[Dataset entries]
========

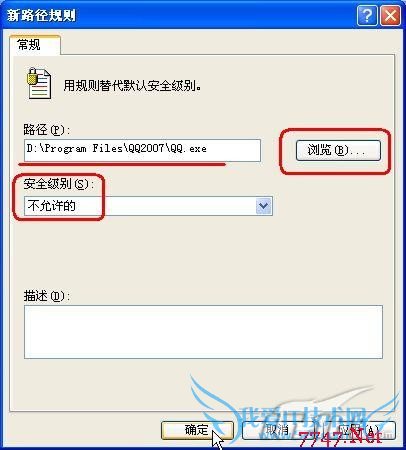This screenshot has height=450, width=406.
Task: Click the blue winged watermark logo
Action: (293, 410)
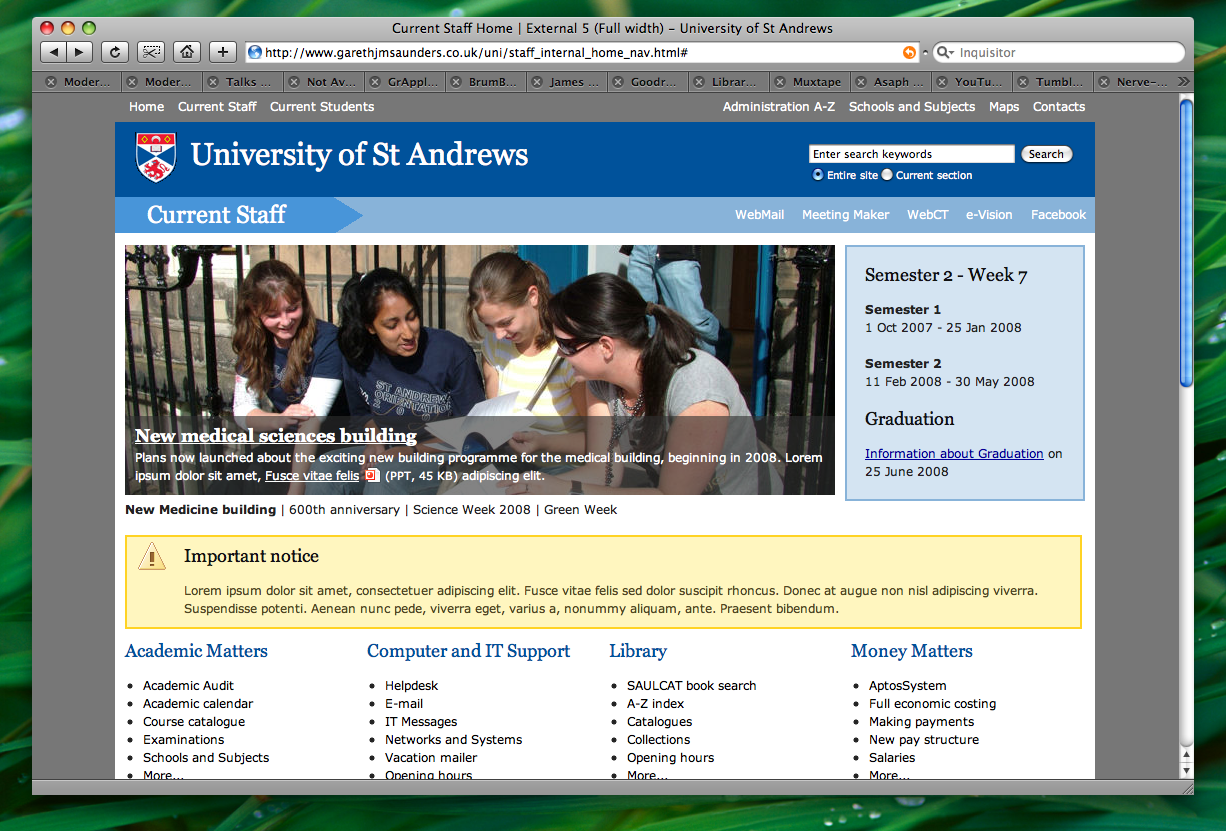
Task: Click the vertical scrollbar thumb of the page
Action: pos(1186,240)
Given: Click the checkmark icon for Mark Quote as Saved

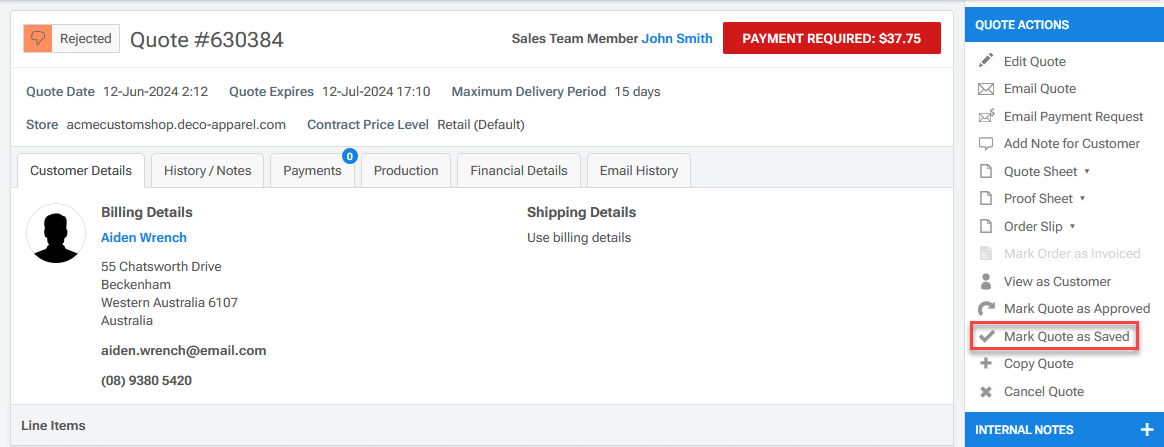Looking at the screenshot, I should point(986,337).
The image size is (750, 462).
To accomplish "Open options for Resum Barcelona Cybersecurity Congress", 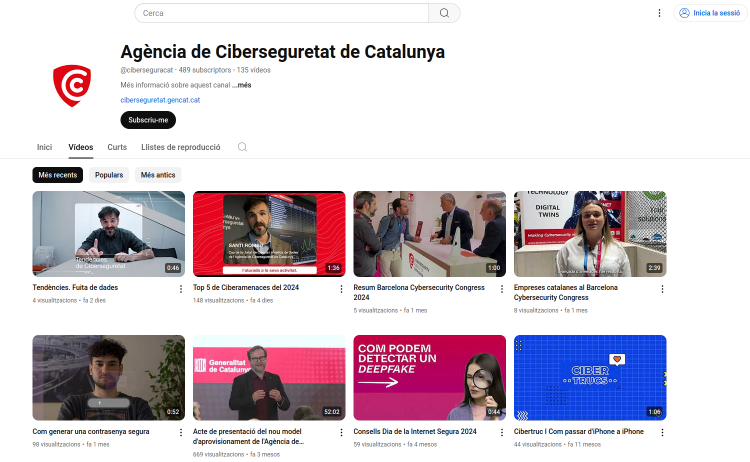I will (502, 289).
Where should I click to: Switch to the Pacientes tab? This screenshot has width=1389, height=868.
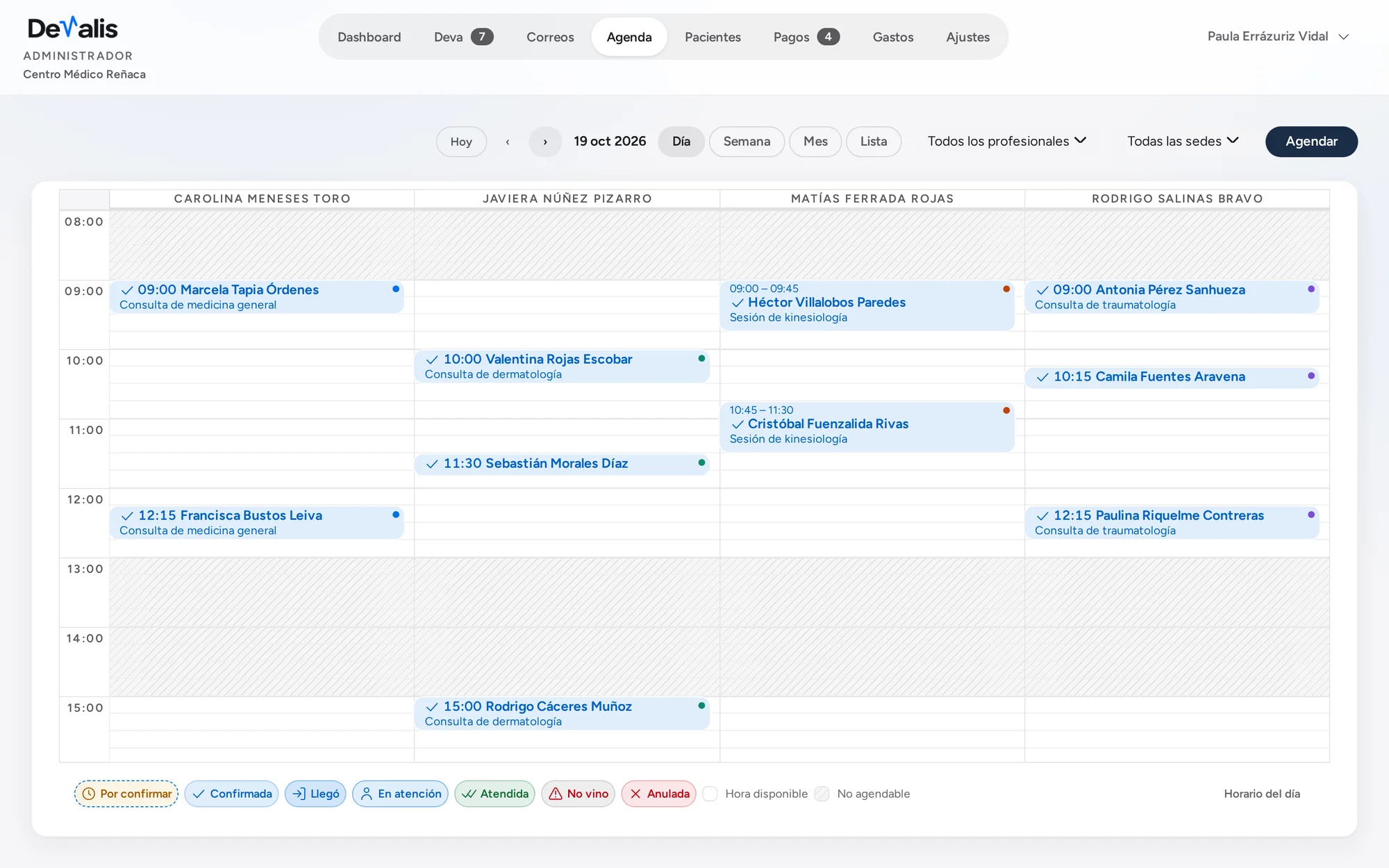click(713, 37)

========

> PROBLEM DESCRIPTION: In the records above, transcribe exactly the lines from the one containing "Where should I" through the last line, both included, and skip the pictures.

> TASK OUTPUT:
Where should I click to: Switch to the Pacientes tab? This screenshot has width=1389, height=868.
click(713, 37)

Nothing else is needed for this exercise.